Return every line of the records below word for word, leaving out the pictures.

#### [Recorded data]
________________

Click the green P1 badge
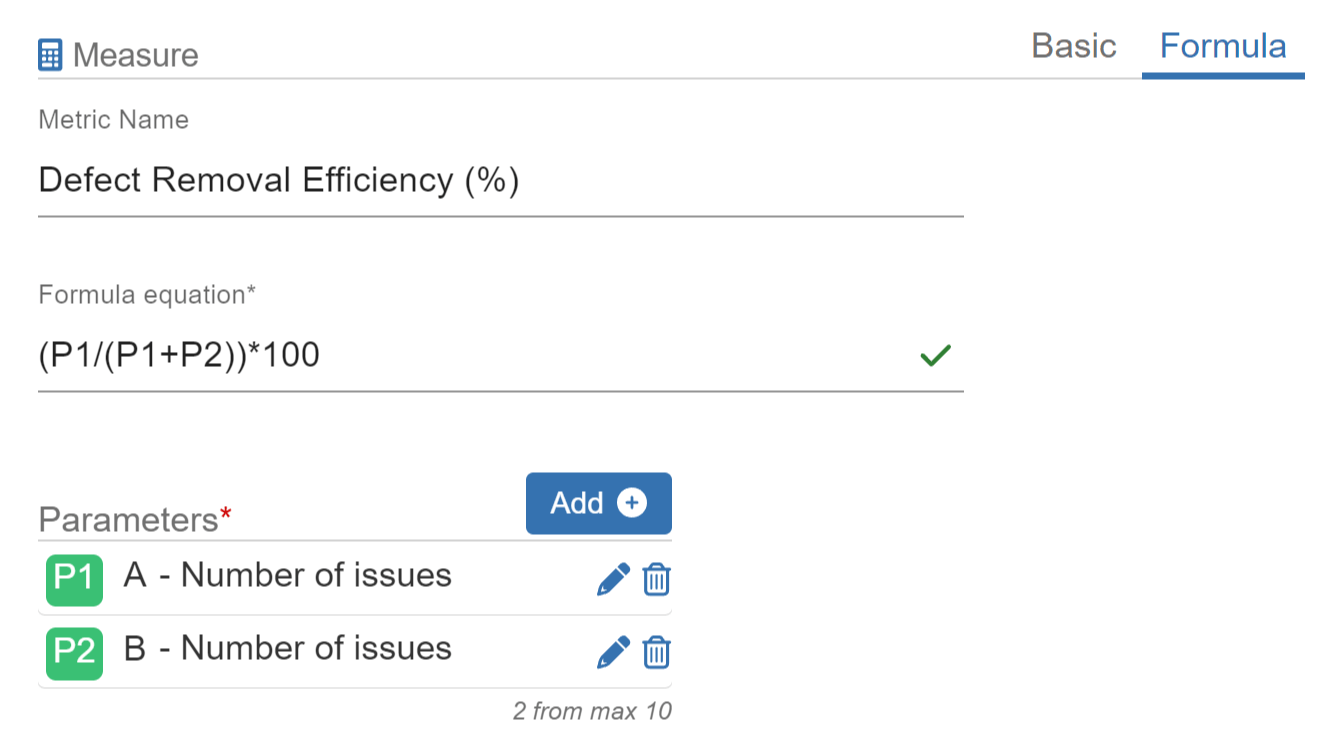Image resolution: width=1336 pixels, height=737 pixels. click(x=74, y=578)
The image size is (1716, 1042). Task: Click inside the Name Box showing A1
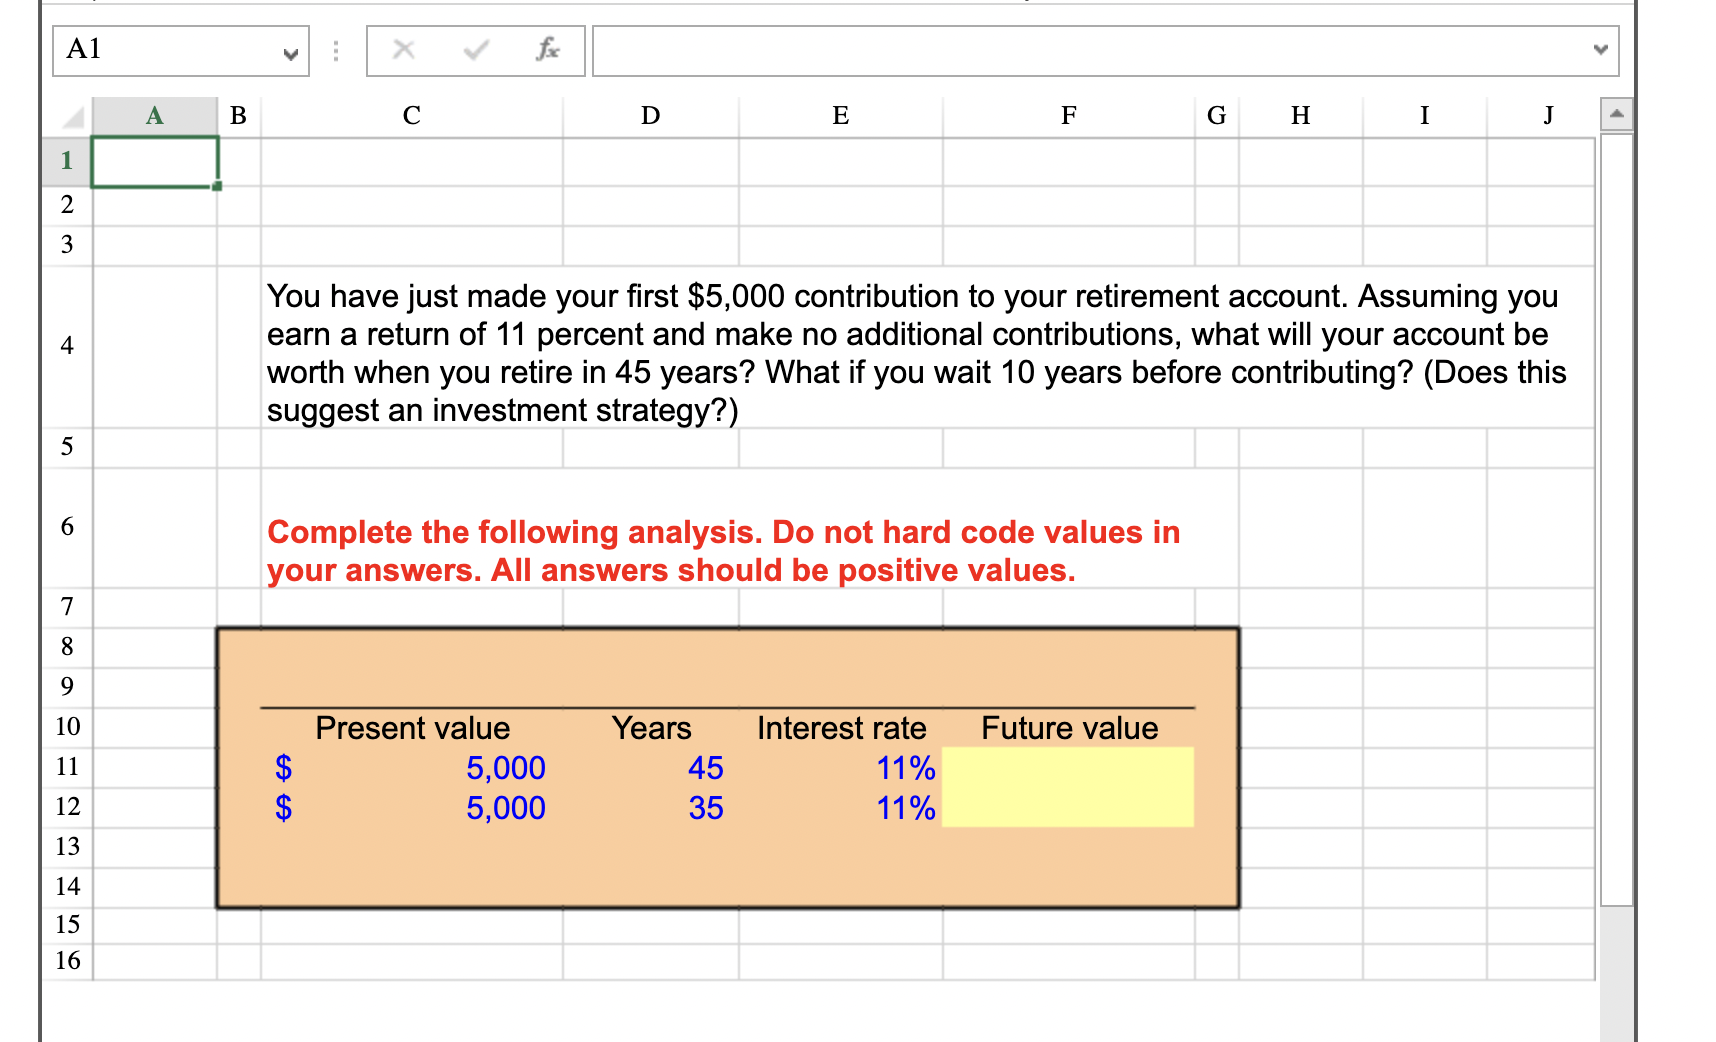[160, 50]
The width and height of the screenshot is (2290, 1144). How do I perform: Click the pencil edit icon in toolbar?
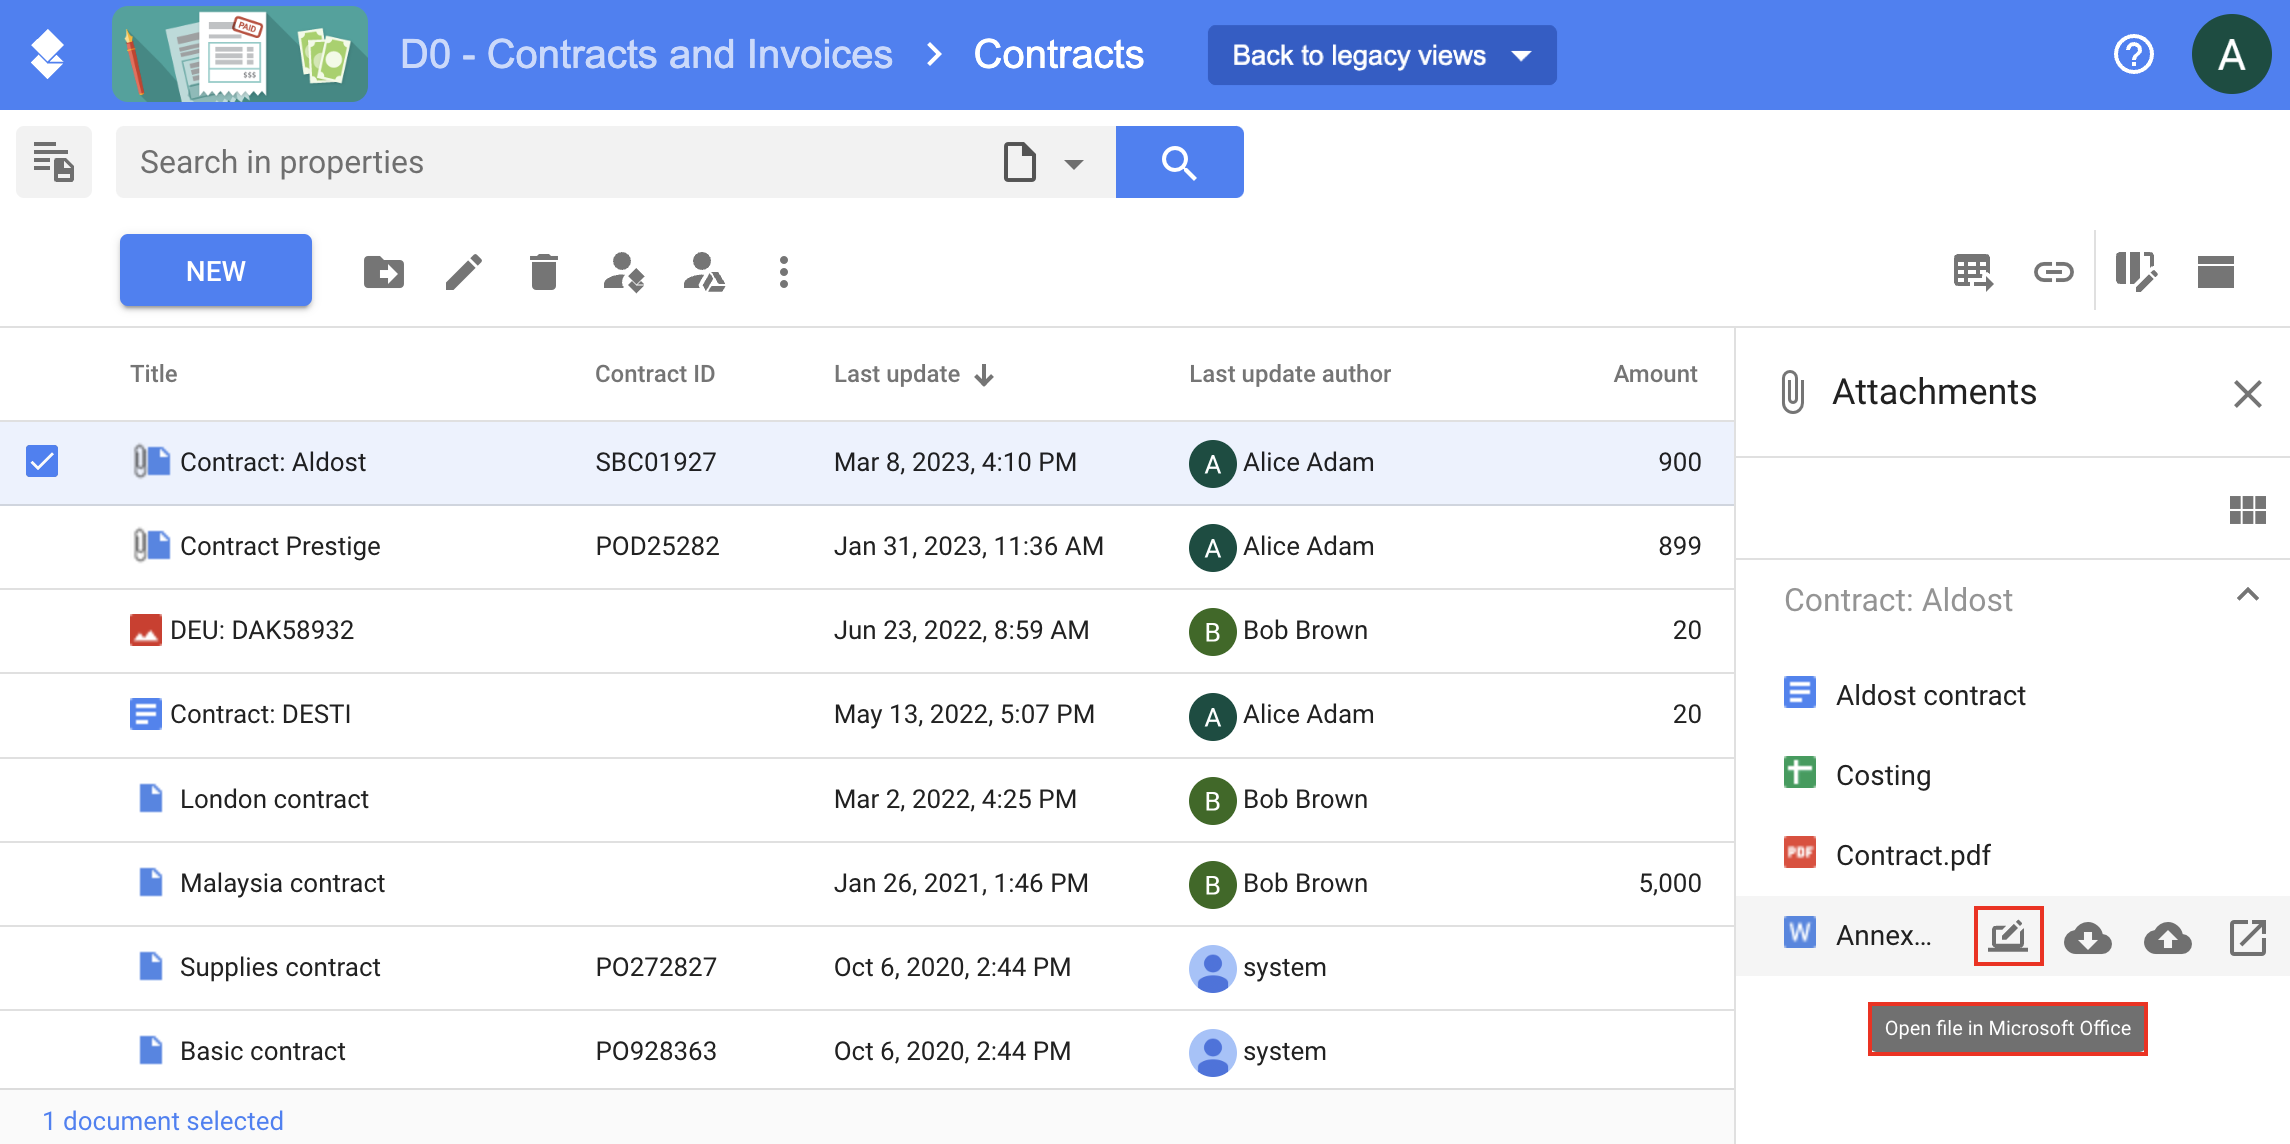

________________

#### [Result for this task]
Click the green P1 badge
Image resolution: width=1336 pixels, height=737 pixels. click(x=74, y=578)
The image size is (1716, 1042). Task: Click inside the Name Box showing A1
[160, 50]
The width and height of the screenshot is (2290, 1144). How do I perform: Click the pencil edit icon in toolbar?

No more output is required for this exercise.